“Cuando nos ocupamos del enfermo y del necesitado, estamos tocando el cuerpo sufriente de Cristo y este contacto se torna heroico; nos olvidamos de la repugnancia y de las tendencias naturales que hay en todos nosotros”. Sabias palabras de la madre Teresa de Calcuta, que enfatizan en el profundo honor que acarrea el servicio y al mismo tiempo en la grima que causan aquellas personas que no mueven un dedo para servir, o aquellas que aparentan servir, cuando lo que en realidad buscan es lastimar y herir a los demás.
Siendo el servicio un valor fundamental para todos los católicos, consagrado en la Carta Encíclica Fratelli Tutti, del Papa Francisco, no se comprende cómo es posible que un grupo de religiosas en Chocontá, Cundinamarca, posiblemente haya tergiversado por completo el significado de esta labor social de amor al prójimo y, por el contrario, haya entendido que el ‘servicio’ podía cumplirse mediante un trato tan degradante hacia un pequeño niño como amarrar sus genitales con cabellos humanos para impedir que orinara en las noches.
Esta descripción tan grotesca se acompañaba, posiblemente, con castigos físicos, que aunque hasta ahora no tienen necesariamente una connotación sexual, la rozan peligrosamente.
A raíz de lo anterior, es perentorio indicar que nuestro Código Penal contempla de manera clara y tajante el delito de tortura, que está dirigido para aquel criminal que inflija a una persona dolores o sufrimientos, físicos o mentales, para castigarla por cualquier acto que esta persona haya cometido, o para intimidarla.
Claramente, si el grupo especial designado por la Fiscalía General de la Nación, gracias a la priorización de este caso (que, en buena hora, celebramos), llega a determinar la inferencia de ocurrencia de este comportamiento, estas farsantes que se hacían pasar por servidoras de Cristo para violentar los derechos de nuestra niñez, tendrían que enfrentar una pena cuyo mínimo supera los 10 años y que estaría agravada por tratarse de un menor de edad.
Seguramente, el perpetrador de semejantes aberraciones se escudaría en que lo hace debido a alguna práctica histórica o culturalmente aceptada, nacida de quién sabe qué interpretación torcida de la religión, en quién sabe qué lugar recóndito de este planeta.
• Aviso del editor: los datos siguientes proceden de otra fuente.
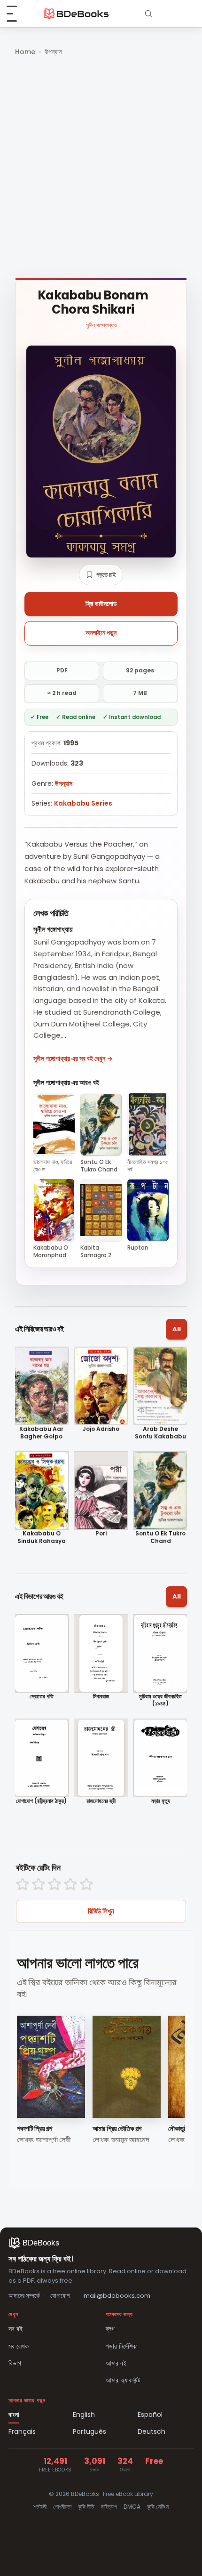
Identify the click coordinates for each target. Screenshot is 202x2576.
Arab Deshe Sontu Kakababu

De ser así, pretendiendo torpemente sostener algún error de prohibición que habilitaría a ejecutar castigos corporales contra un menor de edad, conviene entonces preguntarse: ¿dónde está el límite para este tipo de castigos? Pues bien, para ello hay dos respuestas:
La respuesta legal es que el bien jurídico protegido se entiende violentado cuando se ejecuta el acto que pretende ensombrecer la esencia de la dignidad humana, puesto que nada ni nadie puede autorizar a que un ser humano degrade a otro mediante vejámenes físicos o mentales, causándole dolor e incluso traumas futuros, bajo la excusa de ‘castigar’ o ‘educar’.
La respuesta histórica, que va por el mismo sendero, nos remonta a la historia de la Colonia Dignidad, en Chile, donde un grupo de niños alemanes y posteriormente también chilenos, fueron sometidos a terribles tratos, encierros forzados, aplicación de sedantes, golpizas, discriminación y burlas grupales, por no obedecer los designios de aquel mesías hitleriano llamado Paul Schäfer, quien creía que había sido enviado al Nuevo Mundo para educar en valores supuestamente ‘cristianos’. En últimas, se comprobó su naturaleza antisocial y recibió, a los 83 años, una sentencia de prisión ejemplar, que se tradujo en su fallecimiento tras los barrotes en el 2010.
Tanto la historia, como la juridicidad, como también la correcta interpretación de la religión católica, nos deben conducir a un mismo punto: la reivindicación de los derechos de los vulnerables, su protección y acogida. Y, en el otro lado de la moneda, el férreo castigo hacia quienes, bajo el manto de la religiosidad, pretenden darle una bofetada a la dignidad de los demás seres humanos. “El que no sirve para servir, no sirve para vivir” -dijo sabiamente la Madre Teresa-. Una vida de sevicia, bajo el manto de la religiosidad, sencillamente es una vida sin sentido, que merece total repudio.